Focus groups, aux armes! The revolution will be won at last: not in the mechanisms of the state, but in consumer showrooms nationwide. This spring, when DaimlerChrysler makes its new PT Cruiser available to customers, we'll finally see an automobile produced to resemble the mind of the nation.
Evidently, the national mind is pretty mixed up. The aim of the car's design was to take whatever citizens in focus groups liked--and then give them plenty of it. "It was a new technique at the time," says DaimlerChrysler research director David Bostwick, who patiently explains the company's unusual surveying methods, in which the French-born psychiatrist G. Clotaire Rapaille gathered data through his unique "archetype study" technique.
A prototype car, like the blank from which a key is made, was set down in the midst of a roomful of citizens. The participants were asked to provide their first impressions of, for example, its size, and the feeling of being inside it. Then Rapaille led them through a mixture of dreamwork and regression therapy to get their deep responses.
"We ask: What is it that it's suggesting it's supposed to be?" Bostwick says. And whatever the car suggests it is, it becomes. All responses were studied, and then more than a few of them were incorporated simultaneously into the design of the PT Cruiser's body. The result is more pluribus than unum. "You know the little story about Pavlov's dog--we can show him a steak, and ring the bell?" Bostwick asks. "We have lots of bells and steaks."
Indeed. The finished vehicle has a cubist quality; it looks like a different car from each angle. Jeffrey Ball, automotive reporter for The Wall Street Journal, identified a 1920s gangster car, a hot rod, and a London cab. DaimlerChrysler execs discern a 1930s running-boarded sedan and elements of the "woodies" of the 1940s. There's also a resemblance to an armored vehicle: perfect for these troubled times. As for the mechanical heart that beats beneath the PT Cruiser's schizophrenic exterior--well, it's something like a minivan's, and something like a short car's. It will follow the SUV tradition of classing itself as a truck, thus evading the emission standards that a passenger car would require.

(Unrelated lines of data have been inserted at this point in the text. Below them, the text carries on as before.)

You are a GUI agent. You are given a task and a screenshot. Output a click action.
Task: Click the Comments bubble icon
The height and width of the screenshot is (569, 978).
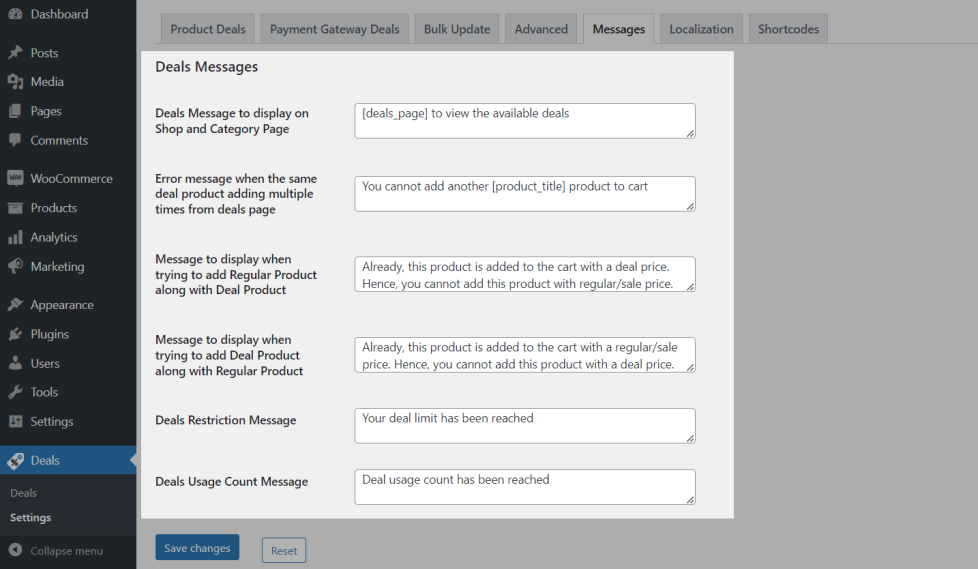pyautogui.click(x=15, y=141)
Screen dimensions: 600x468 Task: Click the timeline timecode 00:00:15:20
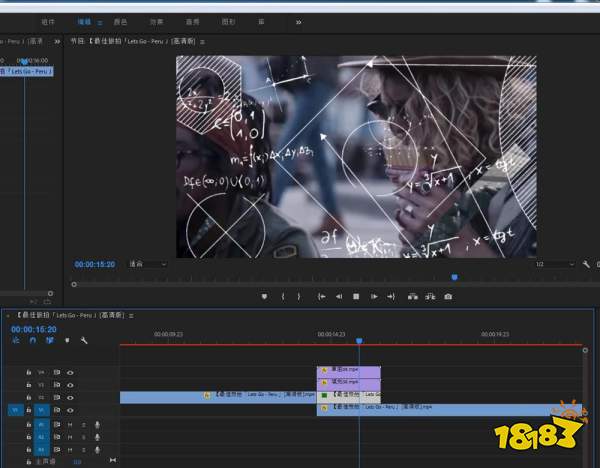[x=33, y=329]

DaimlerChrysler's automotive expression of the popular will calls to mind Russian-émigré artists Vitaly Komar and Alexander Melamid, who caused a stir in 1998 with their "most wanted" American painting based on scientific polls of 1,001 citizens. The finished canvas featured blue tones, water, frolicking vacationers, wilderness, deer, a hippo, and George Washington. Komar and Melamid are still at it: Their latest commission--St. Paul, Minnesota's "most wanted" (elk, lighthouse)--was installed this past November at the Minnesota Museum of American Art. The viewer response? "There are a lot of other things I'd prefer to put in my living room," museum-goer Adele Binning told the St. Paul Pioneer Press.
The Russians, at least, were onto the comedy of creating anything based on the fragmentary preferences of aggregate poll respondents. "It was our idea to visualize this view of the new kind of dictator, because we [grew] up in a condition of dictatorship, Lenin, Stalin, et cetera. And when we came to United States, we recognized that another dictator here is the so-called majority," Melamid recounted on The NewsHour with Jim Lehrer.

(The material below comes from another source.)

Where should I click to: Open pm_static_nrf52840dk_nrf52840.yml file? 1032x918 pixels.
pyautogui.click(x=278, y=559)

Which brings us to politics. Is the way to a nation's soul really to find the little bits and pieces of the public will, and then dish them all out in oversized portions of consumer-preference gumbo? And did this idea seep out of political campaigns, or did it just wind up there? Focus groups can make lists of micro-opinions, but most people would like their two cents to go toward some coherent point of view.
Not that this is stopping their would-be seducers. George W. Bush, forgetting what his father learned about lacking "that vision thing," is building a candidacy out of the adoption of all possible positions and commitment to almost none. President Clinton has since 1996 excelled at cobbling together little poll-pleasers that vanish with exposure. And Clinton's clownish Mephistopheles, Dick Morris, roars full steam ahead with Vote.com, his web-based effort to canvass citizens' disparate beliefs and flog officeholders with the results. "Should kids who kill be tried as adults?" "Do you believe in Santa Claus?" If your elected officials don't feel as you do about these vital issues, somebody's going to hear about it.
But if the PT Cruiser is any indication, maybe these politicians are onto something: The more you stare at pictures, shot from angle after angle, the more strangely enticing the whole package becomes. More is more. Why settle for one car when you can drive 10?